● TASK INSTRUCTIONS
Return the section of the school history passage from "The school colours, pink" up to and including "favoured any alternative.", copied word for word.

By the evening of Saturday 27th September 1947, the first room was decorated and a kitchen established to working order. Thus the Salters were able to invite the parents of their prospective pupils on Sunday 28th, and even to give them tea while Mr Salter outlined his plans. Surprisingly everyone invited turned up and all agreed that their sons would begin two days later. There were six boys from Aylesford House, and thirty other boys. More boys were accepted each term, and the following September the school opened with 96 boys.

The school colours, pink and grey, were the same as Aylesford House, so that the six boys from that school could continue to wear the same uniform, and new boys could be supplied from existing stocks modified only by the appropriate change of badges on caps and blazers. Of interest to note is that at one stage when pink dye was found to be unsatisfactory, a proposal for change was put to parents at a meeting, but not one of them favoured any alternative.

The school had the use of a football field at Little Heath, and in the summer could play cricket at Northaw; and later when Mount Grace School was being built were allowed to make a pitch on part of the land designated for their playing fields. It was three years before Lochinver House was able to buy the land around the school. Meanwhile mortar rubble salvaged from a number of derelict greenhouses near the school building, was used to make a small playground.

Probably the most critical time in the school’s history was around about 1950, when even the optimistic Mr Bayley nearly gave up the struggle; but Mr and Mrs Salter determined on a final effort. During that period they got the school inspected and recognised by the Ministry. They also succeeded in running the school on its fees and by Easter 1953, had made a profit of £7. At the end of that school year Willoughby Salter formally took over the school. Between 1955 and 1957 he made plans to pass it over to a Trust when the time came for him to retire in 1961.

Since 1961 a great deal of development has taken place.  Under the headships of Michael Timpson (7 years), William Herbert (2), Richard Armitage (19), Patrick Atkinson (11), Jeremy Gear (9), and Ben Walker (current) the Sports Hall (1980), the Salter Block (1988, which has developed into the Pre-Prep Department), the Dining Hall and Theatre complex (1998) which was developed from what was the gymnasium (1970) and a Music Centre (1985) have been built. An ecology area was added in 2006. Many other areas of the school have been reconstructed to keep the school moving forward. The playing fields at the bottom of Green Meadow were purchased in the early 1980s, providing extensive facilities for all the major sports. All-weather facilities for long and high jumps were built by the PE and ground staff in 1985, updated and re-laid in 2006 and re-opened by Commonwealth silver High Jump medallist Martyn Bernard. In the summer of 2010 a complete modernisation of our 2 Science labs took place. In 2011 our Pre Prep ‘Dream Garden’ was established by the PTA and in November 2011 our Music rooms were extended and opened by Laura Wright (Soprano).

In 2014 the Sports Hall block was substantially extended and refurbished to create larger Computing and DT Rooms, to add an RS room, new changing rooms and to reconfigure and improve the general internal provision. Such luminaries as Sir David Willcocks, Lord Putnam, John McCarthy (an old boy), Norris McWhirter (a parent) and Stephen Mangan (past Head Boy) have been prevailed upon to open or lay foundation stones for the new constructions.

The Headboys’ Charities lead the fundraising for those less fortunate, involving all boys from Year 3 upwards in the decision-making process. These began in 1997, led by Anthony Tyndale (32 years’ service to the school). By 2015 they had raised in excess of £350,000. Indeed in June 2014 Anthony Tyndale, the now retired Deputy Head, was invited to have Tea with the Queen at Buckingham Palace.

● SUPPLIED DATA
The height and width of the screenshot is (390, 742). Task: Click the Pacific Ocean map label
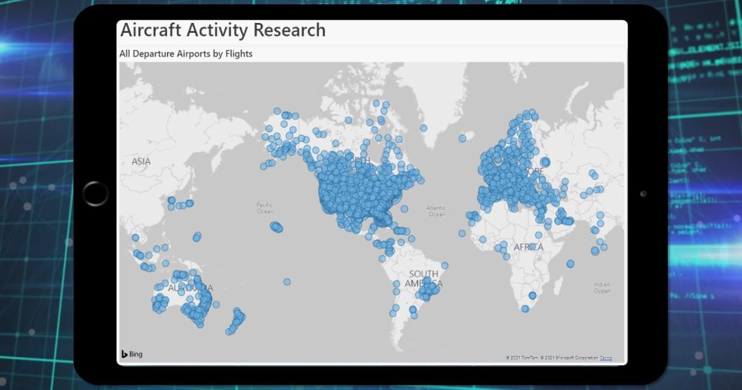point(265,207)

● ANSWER FOR THE TASK
The school colours, pink and grey, were the same as Aylesford House, so that the six boys from that school could continue to wear the same uniform, and new boys could be supplied from existing stocks modified only by the appropriate change of badges on caps and blazers. Of interest to note is that at one stage when pink dye was found to be unsatisfactory, a proposal for change was put to parents at a meeting, but not one of them favoured any alternative.